## What you have to do:
Return each record word for word, keeping none of its pictures.

## Study material:
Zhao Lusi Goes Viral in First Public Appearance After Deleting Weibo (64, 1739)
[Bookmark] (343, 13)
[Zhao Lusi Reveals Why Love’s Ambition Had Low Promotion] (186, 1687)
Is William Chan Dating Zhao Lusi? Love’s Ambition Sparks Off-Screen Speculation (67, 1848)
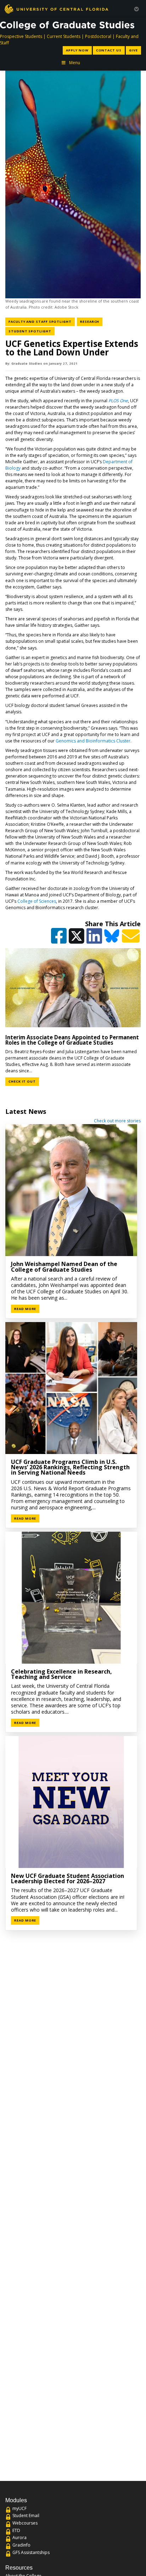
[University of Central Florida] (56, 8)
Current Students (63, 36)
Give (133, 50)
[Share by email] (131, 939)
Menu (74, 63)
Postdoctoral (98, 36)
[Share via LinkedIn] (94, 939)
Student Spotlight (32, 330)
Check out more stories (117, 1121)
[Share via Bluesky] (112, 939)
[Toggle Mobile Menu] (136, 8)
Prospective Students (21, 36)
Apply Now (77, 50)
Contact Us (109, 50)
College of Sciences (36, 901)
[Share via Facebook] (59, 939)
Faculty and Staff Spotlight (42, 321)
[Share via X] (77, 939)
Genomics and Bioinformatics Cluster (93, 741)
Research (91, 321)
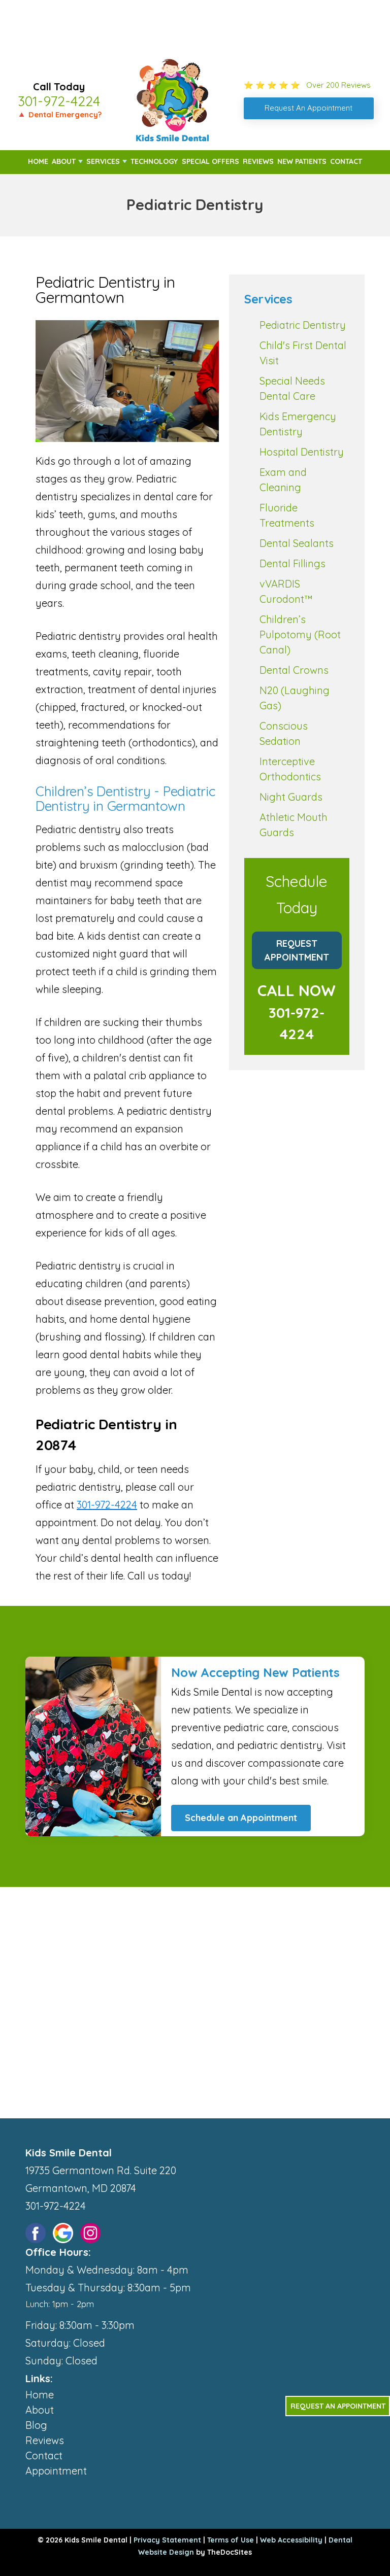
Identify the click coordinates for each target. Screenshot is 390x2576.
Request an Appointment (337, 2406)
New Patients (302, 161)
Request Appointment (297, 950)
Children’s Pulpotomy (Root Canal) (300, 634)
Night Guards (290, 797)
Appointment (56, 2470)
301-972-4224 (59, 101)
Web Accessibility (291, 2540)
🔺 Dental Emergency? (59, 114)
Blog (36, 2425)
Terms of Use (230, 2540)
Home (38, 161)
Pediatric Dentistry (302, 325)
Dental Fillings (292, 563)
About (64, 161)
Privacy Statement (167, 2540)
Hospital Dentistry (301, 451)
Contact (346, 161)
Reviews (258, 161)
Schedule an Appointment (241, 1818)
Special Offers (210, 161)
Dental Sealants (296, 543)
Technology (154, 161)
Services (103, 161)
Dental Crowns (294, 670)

## Solution below:
Zhao Lusi Goes Viral in First Public Appearance After Deleting Weibo (64, 1739)
[Bookmark] (343, 13)
[Zhao Lusi Reveals Why Love’s Ambition Had Low Promotion] (186, 1687)
Is William Chan Dating Zhao Lusi? Love’s Ambition Sparks Off-Screen Speculation (67, 1848)
[University of Central Florida] (56, 8)
Current Students (63, 36)
Give (133, 50)
[Share by email] (131, 939)
Menu (74, 63)
Postdoctoral (98, 36)
[Share via LinkedIn] (94, 939)
Student Spotlight (32, 330)
Check out more stories (117, 1121)
[Share via Bluesky] (112, 939)
[Toggle Mobile Menu] (136, 8)
Prospective Students (21, 36)
Apply Now (77, 50)
Contact Us (109, 50)
College of Sciences (36, 901)
[Share via Facebook] (59, 939)
Faculty and Staff Spotlight (42, 321)
[Share via X] (77, 939)
Genomics and Bioinformatics Cluster (93, 741)
Research (91, 321)
Identify the click coordinates for each target. Screenshot is 390x2576.
Request an Appointment (337, 2406)
New Patients (302, 161)
Request Appointment (297, 950)
Children’s Pulpotomy (Root Canal) (300, 634)
Night Guards (290, 797)
Appointment (56, 2470)
301-972-4224 (59, 101)
Web Accessibility (291, 2540)
🔺 Dental Emergency? (59, 114)
Blog (36, 2425)
Terms of Use (230, 2540)
Home (38, 161)
Pediatric Dentistry (302, 325)
Dental Fillings (292, 563)
About (64, 161)
Privacy Statement (167, 2540)
Hospital Dentistry (301, 451)
Contact (346, 161)
Reviews (258, 161)
Schedule an Appointment (241, 1818)
Special Offers (210, 161)
Dental Sealants (296, 543)
Technology (154, 161)
Services (103, 161)
Dental Crowns (294, 670)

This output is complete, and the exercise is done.